The patent database has numerous entries assigned to the Hupp Automatic Mail Exchange Company. None, however, seem to match the photographed devices exactly. The National Postal Museum has a 4 minute film, Mail by Rail, which shows some mail cranes in action.


Washington Post Aug 1, 1912

Taft Sees New Mail Device

Watches Operations of Invention to Receive and Deliver From Trains

President Taft, accompanied by Maj. Thomas L. Roads, military aid, yesterday afternoon motored to Chesapeake Junction, on the Chesapeake Beach Railway, near the District Line station, to inspect personally the working of an automatic mail delivering and catching device. President Taft made a critical examination of the appliances, both on the ground and the equipment inside of the mail car of the test train of the Chesapeake Beach Railway.

He made a trip on the train inside the mail car and watched the automatic device deliver and take in the mail, the train running at a speed of approximately 40 miles an hour. Later he took position on the ground near the appliance, and saw a rapidly flying train pick up and deliver the mail pouches. He was deeply interested.
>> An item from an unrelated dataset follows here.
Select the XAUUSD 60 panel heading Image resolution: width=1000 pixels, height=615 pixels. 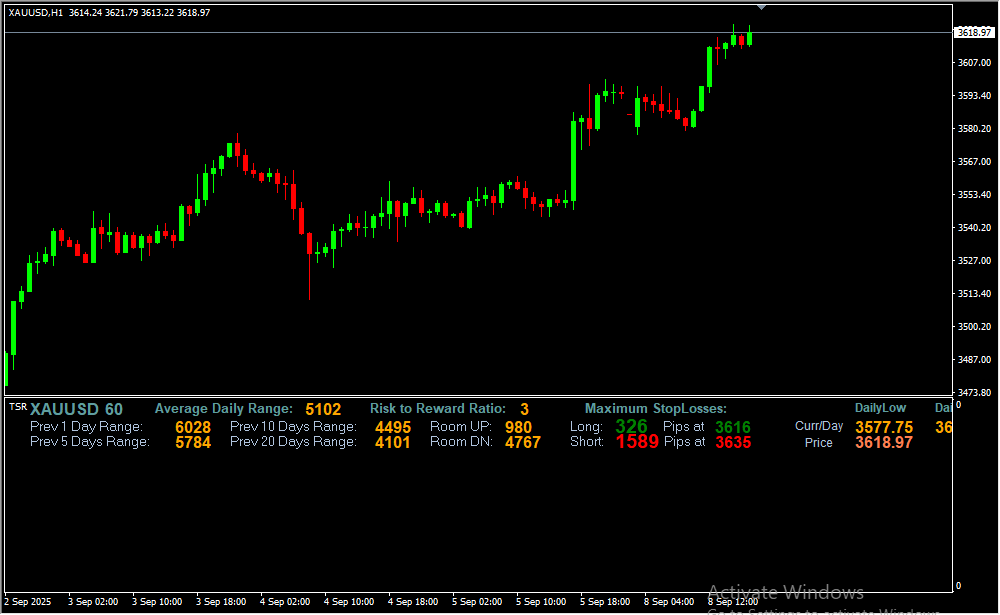pos(76,409)
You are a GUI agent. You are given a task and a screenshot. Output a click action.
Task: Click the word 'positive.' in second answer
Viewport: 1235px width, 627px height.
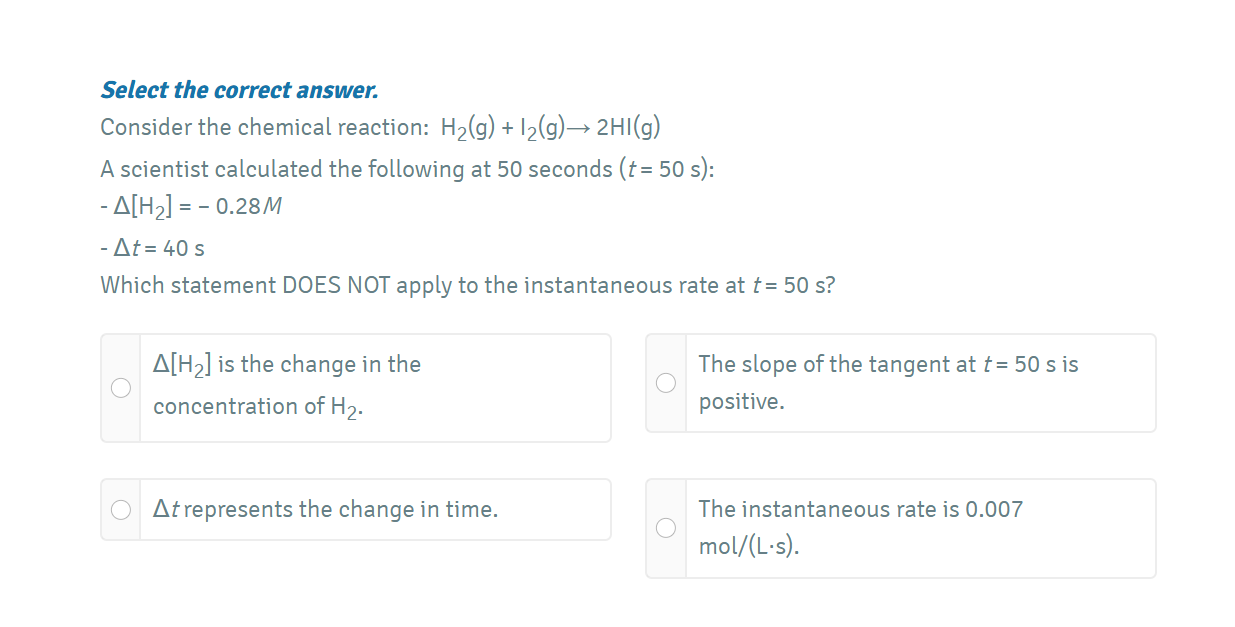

P.J. Schardt, president of the Railway Mail Clerks' Association; Mr. Hupp, owner of the device, and W.F. Jones, president and general manager of the Chesapeake Beach Railway, were present.

 

Just like in old cartoons!

I remember seeing this type of contraption depicted in old cartoons from the 1960s, but never thought it would be an actual way of loading mail sacks into moving trains! Fascinating!